Mais lorsque le pompage excède durablement la capacité de renouvellement, la structure géologique s’effondre. Les particules, privées de leur support hydraulique, se compactent sous le poids des sédiments et des constructions. Cette compaction est définitive : même si l’eau revenait, les espaces vides ne pourraient plus être restaurés. Le processus est donc irréversible.
Cette dynamique explique pourquoi les dégâts accumulés ne pourront être réparés, même en cas de réduction drastique des prélèvements. Les zones compactées resteront marquées pour des siècles, condamnant leur capacité de stockage hydrique.
Métropoles iraniennes : infrastructures et sécurité hydrique en péril
Les grandes villes ne sont pas épargnées. Téhéran, Karaj, Machhad, Ispahan et Chiraz figurent parmi les agglomérations les plus menacées. À Karaj, deuxième ville du pays, plus de 23 000 habitants résident désormais dans des secteurs à haut risque.
Les conséquences sont multiples : fissures dans les structures, routes et voies ferrées déformées, bâtiments rendus inhabitables. Des témoignages font état de quartiers abandonnés, tandis que les autorités peinent à mesurer l’ampleur réelle des dégâts. La perte de capacité de stockage des aquifères aggrave la vulnérabilité du pays face aux sécheresses futures.
La sécurité hydrique nationale est ainsi compromise, les réservoirs naturels ayant perdu une part significative de leur volume utile.
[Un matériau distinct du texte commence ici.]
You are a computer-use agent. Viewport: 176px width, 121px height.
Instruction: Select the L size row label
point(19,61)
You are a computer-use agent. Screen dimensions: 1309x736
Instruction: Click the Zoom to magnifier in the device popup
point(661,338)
Cette situation accentue les risques de pénurie lors des épisodes de sécheresse, déjà plus fréquents et intenses.
Un phénomène mondial : l’Iran, miroir d’une crise planétaire
Ce scénario ne se limite pas à l’Iran. Francesca Cigna, chercheuse à l’Institut des sciences atmosphériques et du climat de Rome, rappelle que d’autres régions du monde sont confrontées au même défi : Mexico, la Vallée Centrale de Californie, certaines provinces chinoises et des territoires italiens connaissent des affaissements similaires.
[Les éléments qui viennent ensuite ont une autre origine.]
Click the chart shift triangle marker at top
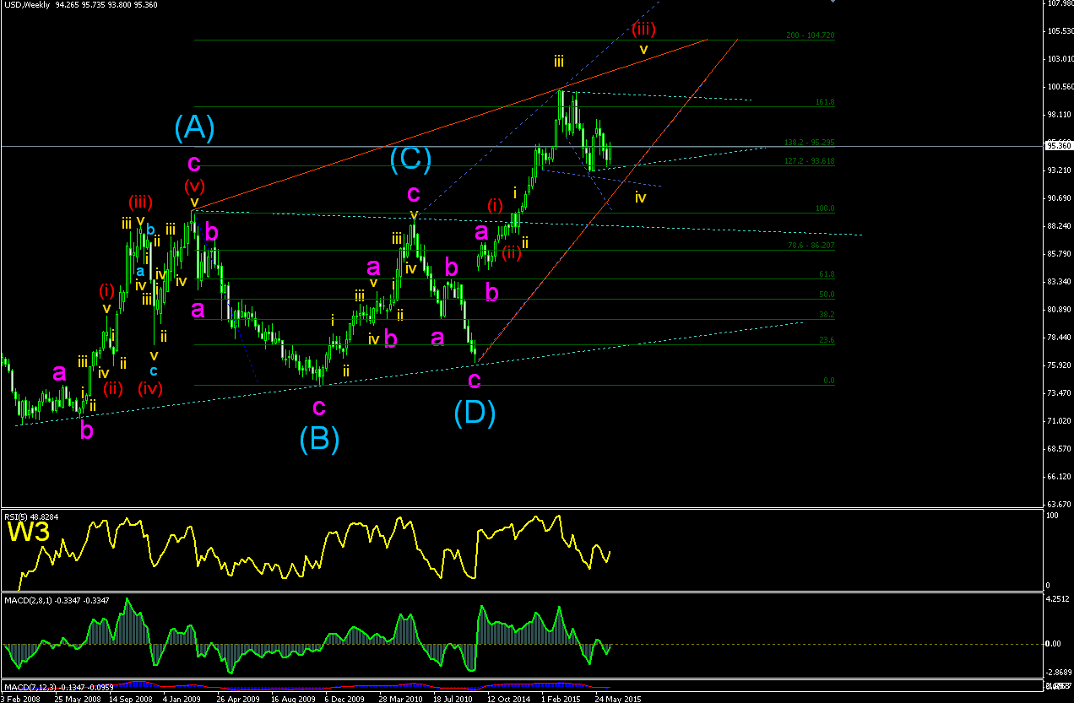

En 2021, Mexico a subi l’effondrement d’une ligne de métro, causant 26 morts, conséquence directe de l’instabilité du sol. L’Iran partage désormais avec ces régions le triste privilège d’être l’un des points chauds mondiaux de l’affaissement, révélant l’ampleur d’une crise de gestion des ressources en eau à l’échelle planétaire.
Les taux d’affaissement observés en Iran rivalisent avec ceux des zones les plus touchées du globe, soulignant l’urgence d’une réflexion globale sur la préservation des aquifères et la gestion durable de l’eau.
Aquifères iraniens : de ressource vitale à menace structurelle
Le cas iranien illustre de façon saisissante la transformation d’une richesse naturelle en facteur de risque majeur. Les aquifères, jadis moteurs du développement agricole et économique, deviennent aujourd’hui des sources d’instabilité géologique. Chaque litre d’eau prélevé en excès accélère la dégradation du territoire.
Les 650 000 personnes exposées aux risques directs ne sont que la partie émergée de l’iceberg. Des millions d’Iraniens dépendent de ces zones pour leur alimentation et leur subsistance. L’effondrement des infrastructures menace l’économie nationale dans son ensemble.
Face à un processus irréversible, aucune solution miracle n’est envisageable. Réduire le pompage pourrait freiner la progression du phénomène, mais les dommages accumulés resteront inscrits dans le paysage pour des générations. L’Iran paie aujourd’hui le prix d’une exploitation non durable de ses ressources hydriques, sacrifiant l’avenir au profit d’une productivité immédiate.